— start of PROVIDED DATA —
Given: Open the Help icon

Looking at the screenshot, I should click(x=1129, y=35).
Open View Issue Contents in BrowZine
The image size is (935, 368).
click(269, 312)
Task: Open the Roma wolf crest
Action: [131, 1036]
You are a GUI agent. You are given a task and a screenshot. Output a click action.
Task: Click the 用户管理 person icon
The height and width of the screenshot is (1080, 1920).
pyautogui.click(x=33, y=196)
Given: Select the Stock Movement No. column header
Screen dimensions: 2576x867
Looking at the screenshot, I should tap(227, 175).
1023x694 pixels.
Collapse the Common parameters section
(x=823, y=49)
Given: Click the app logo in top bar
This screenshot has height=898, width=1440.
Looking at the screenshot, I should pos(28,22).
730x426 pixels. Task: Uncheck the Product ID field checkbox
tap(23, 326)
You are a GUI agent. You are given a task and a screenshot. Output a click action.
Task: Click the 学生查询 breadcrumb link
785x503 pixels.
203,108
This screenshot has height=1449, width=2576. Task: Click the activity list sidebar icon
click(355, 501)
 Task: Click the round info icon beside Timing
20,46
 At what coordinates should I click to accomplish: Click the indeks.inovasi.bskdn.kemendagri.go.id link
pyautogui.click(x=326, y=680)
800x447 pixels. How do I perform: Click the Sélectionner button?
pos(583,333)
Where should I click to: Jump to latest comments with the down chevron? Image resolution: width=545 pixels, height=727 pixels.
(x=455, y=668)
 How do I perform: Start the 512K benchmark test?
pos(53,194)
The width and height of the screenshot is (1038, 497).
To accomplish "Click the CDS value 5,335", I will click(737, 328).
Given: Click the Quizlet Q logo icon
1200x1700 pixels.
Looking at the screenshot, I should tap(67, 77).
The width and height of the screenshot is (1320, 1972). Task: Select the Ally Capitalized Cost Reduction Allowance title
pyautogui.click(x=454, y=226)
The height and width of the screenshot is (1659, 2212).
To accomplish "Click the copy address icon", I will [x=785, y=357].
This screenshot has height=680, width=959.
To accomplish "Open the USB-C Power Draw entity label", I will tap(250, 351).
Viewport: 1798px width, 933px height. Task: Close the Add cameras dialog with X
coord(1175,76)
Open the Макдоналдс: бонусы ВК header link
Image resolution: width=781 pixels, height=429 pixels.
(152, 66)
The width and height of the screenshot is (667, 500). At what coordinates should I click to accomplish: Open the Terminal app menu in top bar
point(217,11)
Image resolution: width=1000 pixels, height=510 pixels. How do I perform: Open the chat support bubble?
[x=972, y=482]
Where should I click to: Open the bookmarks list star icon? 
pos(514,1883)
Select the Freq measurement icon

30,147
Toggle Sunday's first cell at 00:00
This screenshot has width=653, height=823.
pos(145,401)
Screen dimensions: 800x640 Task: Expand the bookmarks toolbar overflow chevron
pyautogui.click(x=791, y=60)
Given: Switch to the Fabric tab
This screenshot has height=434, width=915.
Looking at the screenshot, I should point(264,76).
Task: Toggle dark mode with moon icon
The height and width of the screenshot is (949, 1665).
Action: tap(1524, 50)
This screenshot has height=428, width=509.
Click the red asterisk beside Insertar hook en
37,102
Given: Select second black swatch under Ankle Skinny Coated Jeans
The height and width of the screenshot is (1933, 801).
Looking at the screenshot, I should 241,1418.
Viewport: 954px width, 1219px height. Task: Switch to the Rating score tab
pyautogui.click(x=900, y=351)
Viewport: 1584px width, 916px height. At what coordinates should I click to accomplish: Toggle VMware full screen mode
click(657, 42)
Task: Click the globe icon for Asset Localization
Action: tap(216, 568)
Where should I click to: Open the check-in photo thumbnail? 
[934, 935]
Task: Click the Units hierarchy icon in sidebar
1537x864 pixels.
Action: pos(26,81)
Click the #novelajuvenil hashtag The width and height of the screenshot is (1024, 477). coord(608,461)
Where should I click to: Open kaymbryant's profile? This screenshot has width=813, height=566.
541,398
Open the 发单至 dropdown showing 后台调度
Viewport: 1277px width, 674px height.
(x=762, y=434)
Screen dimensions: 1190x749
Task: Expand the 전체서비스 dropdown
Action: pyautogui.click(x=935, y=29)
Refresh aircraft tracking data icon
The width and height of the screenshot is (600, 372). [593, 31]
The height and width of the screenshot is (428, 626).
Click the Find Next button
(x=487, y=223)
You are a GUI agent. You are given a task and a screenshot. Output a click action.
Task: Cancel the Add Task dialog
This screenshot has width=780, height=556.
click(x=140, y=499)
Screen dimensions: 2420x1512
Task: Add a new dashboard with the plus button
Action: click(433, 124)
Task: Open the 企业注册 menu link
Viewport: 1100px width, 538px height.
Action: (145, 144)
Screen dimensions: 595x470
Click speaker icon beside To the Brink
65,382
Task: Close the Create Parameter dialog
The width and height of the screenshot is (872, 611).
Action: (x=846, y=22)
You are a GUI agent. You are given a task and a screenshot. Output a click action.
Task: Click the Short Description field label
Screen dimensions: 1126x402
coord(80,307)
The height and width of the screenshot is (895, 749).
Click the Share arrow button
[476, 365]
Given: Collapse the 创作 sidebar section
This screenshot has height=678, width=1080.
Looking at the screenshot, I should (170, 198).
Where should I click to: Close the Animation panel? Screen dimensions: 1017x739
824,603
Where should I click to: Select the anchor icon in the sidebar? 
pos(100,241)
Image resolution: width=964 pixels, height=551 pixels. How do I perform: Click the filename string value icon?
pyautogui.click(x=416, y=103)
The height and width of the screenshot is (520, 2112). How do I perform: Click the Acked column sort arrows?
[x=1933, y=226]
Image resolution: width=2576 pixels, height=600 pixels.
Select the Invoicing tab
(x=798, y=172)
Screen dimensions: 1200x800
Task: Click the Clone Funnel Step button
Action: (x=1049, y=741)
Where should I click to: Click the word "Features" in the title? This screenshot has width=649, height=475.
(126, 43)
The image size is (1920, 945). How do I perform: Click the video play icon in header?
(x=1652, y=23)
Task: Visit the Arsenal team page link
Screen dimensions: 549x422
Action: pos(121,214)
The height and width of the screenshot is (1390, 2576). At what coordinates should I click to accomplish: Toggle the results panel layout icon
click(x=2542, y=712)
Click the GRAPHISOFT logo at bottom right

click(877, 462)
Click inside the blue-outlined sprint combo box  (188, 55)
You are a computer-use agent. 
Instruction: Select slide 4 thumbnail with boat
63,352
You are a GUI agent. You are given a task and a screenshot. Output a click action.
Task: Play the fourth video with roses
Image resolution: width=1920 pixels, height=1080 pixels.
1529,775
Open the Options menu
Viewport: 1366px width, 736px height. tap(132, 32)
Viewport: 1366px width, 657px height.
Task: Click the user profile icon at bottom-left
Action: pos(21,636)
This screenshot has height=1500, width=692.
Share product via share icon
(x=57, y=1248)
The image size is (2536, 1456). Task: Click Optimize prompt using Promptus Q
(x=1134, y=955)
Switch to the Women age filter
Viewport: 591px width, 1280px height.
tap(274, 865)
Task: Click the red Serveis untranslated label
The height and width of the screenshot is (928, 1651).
— end of PROVIDED DATA —
EXERCISE ->
Print the records above, word for word, from the line containing "The height and width of the screenshot is (520, 2112)." down to and including the line containing "[x=1933, y=226]".

REPLY ->
The height and width of the screenshot is (520, 2112). How do I perform: Click the Acked column sort arrows?
[x=1933, y=226]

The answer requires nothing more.